Notez bien ces 2 rendez-vous pour ce temps de prière avec Thérèse


Deux rendez-vous pour ce temps de prière avec Thérèse :
• Pour se mettre en marche, chaque dimanche du 7 octobre au 4 novembre, il nous sera proposé une méditation à partir d’une phrase de Sainte Thérèse, commentée par les sœurs du Carmel de Lisieux ;
• Une semaine de retraite dans la ville du 18 au 23 novembre avec :
o Un livret de prières pour accompagner chaque jour notre retraite à Saint Cloud.
o Une soirée le jeudi 22 novembre à 20h45 à Stella Matutina.

Méditation pour le jeudi 1er et le dimanche 4 novembre 2018

« Je sens que si par impossible tu trouvais une âme plus faible, plus petite que la mienne, tu te plairais à la combler de faveurs plus grandes encore, si elle s’abandonnait avec une entière confiance à ta miséricorde infinie. »
(MsB, 5v)

« « Si tu trouvais une âme plus faible », mais bien sûr, pas de problème, c’est moi la plus faible (rire) ! Mais voilà, on revient toujours à la même chose, « si elle s’abandonnait avec une entière confiance ».
L’abandon, ce n’est pas « Seigneur tu fais tout », moi aussi je dois faire des efforts, c’est le coup thérésien du ptit pied qu’on lève pour essayer de monter un grand escalier, et voyant notre effort Jésus descend jusqu’à nous, nous prend dans ses bras pour nous porter en haut des marches. Thérèse par exemple était super obéissante, super réglo dans ses affaires, mais avec ça, persuadée que c’est le Seigneur qui fait tout. Il faut vraiment tenir les deux ensembles mais c’est difficile parce que tantôt on est dans le « ha ha, regarde comme je suis belle » et puis tantôt on est dans le fond de la tristesse, on n’est pas où il faut ! C’est dans les bras de Jésus qu’il faut être !

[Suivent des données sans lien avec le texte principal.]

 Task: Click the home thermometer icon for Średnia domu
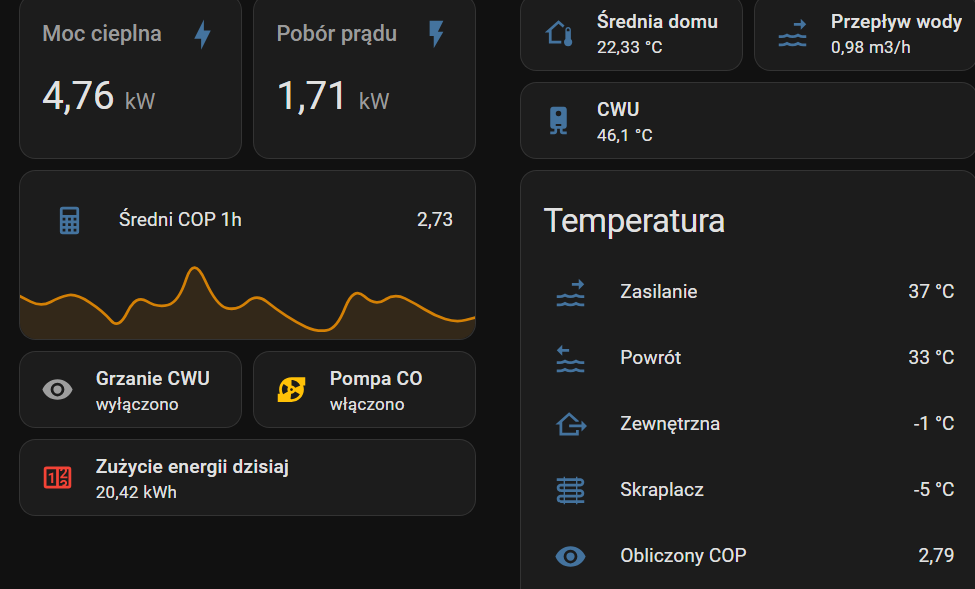point(559,34)
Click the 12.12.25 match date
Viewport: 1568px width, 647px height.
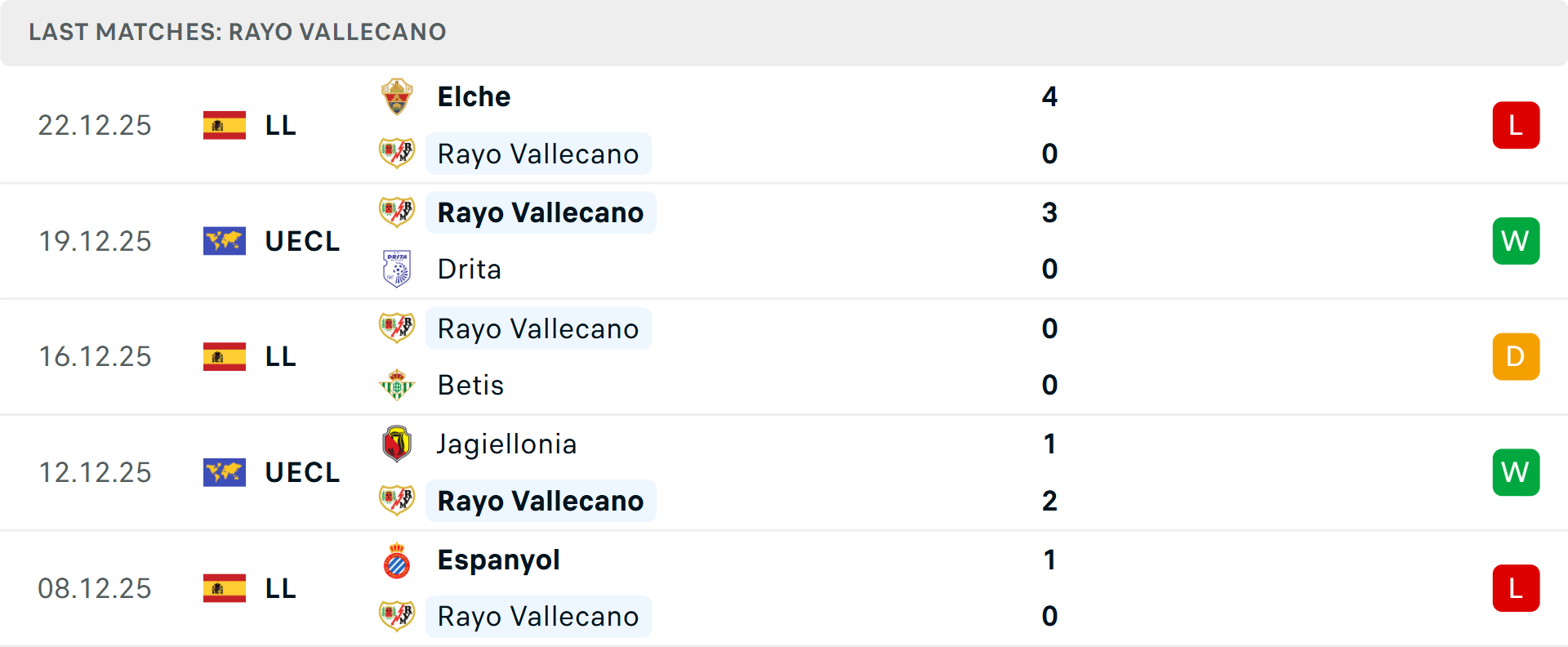95,472
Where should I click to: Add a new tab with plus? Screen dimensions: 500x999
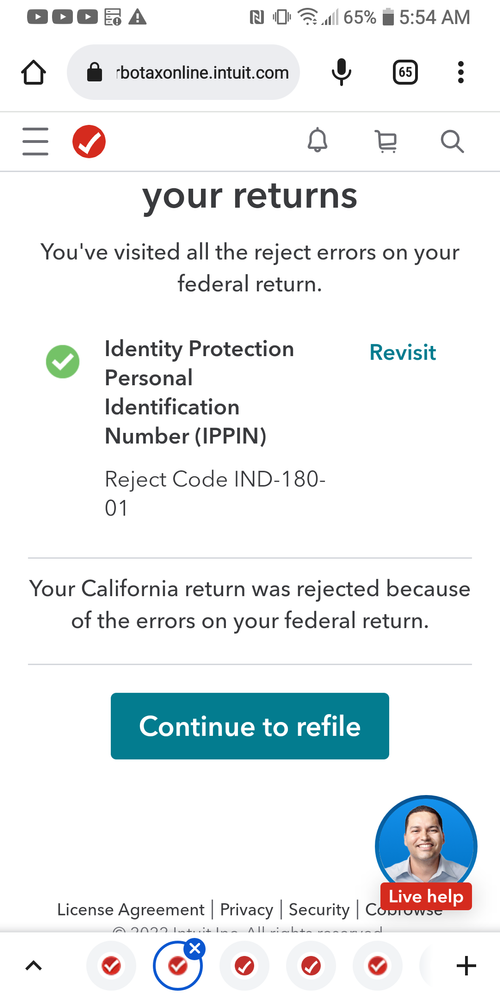[466, 966]
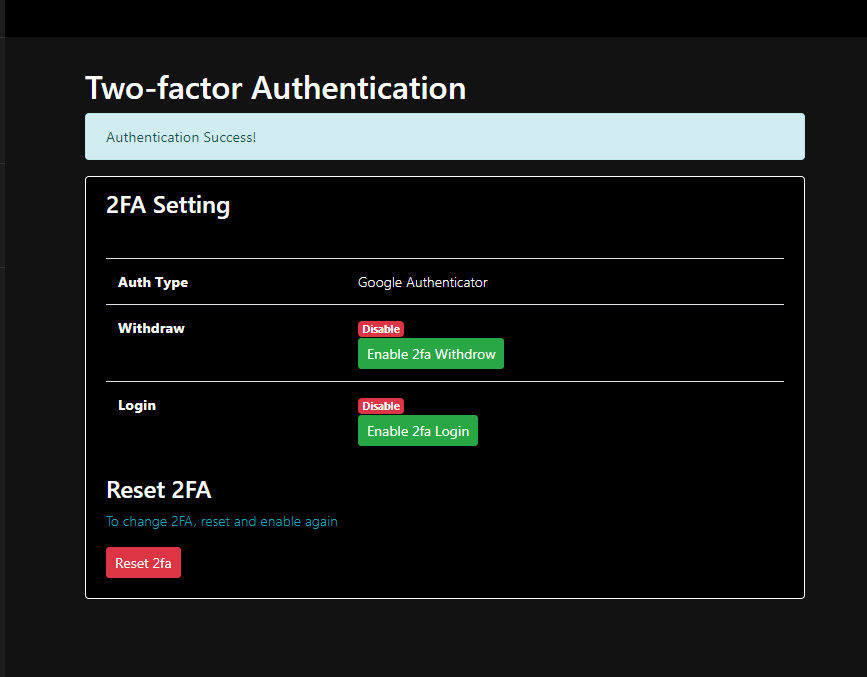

Pour vivre l’abandon quand il y a une contrariété, surtout si ça vient de quelqu’un d’autre, ce n’est pas facile ! Moi je la rumine pendant un certain temps, j’ai du mal à l’évacuer, à ne pas avoir envie de renvoyer une vacherie à la personne ; enfin moi j’en suis encore à ce niveau-là ! Et puis petit à petit la prière apaise d’abord, et on regarde Jésus. Et je me dis que la personne qui m’a blessée, elle est aimée de lui. Alors j’essaie de lui abandonner cette contrariété et lui, à sa manière, répond toujours ».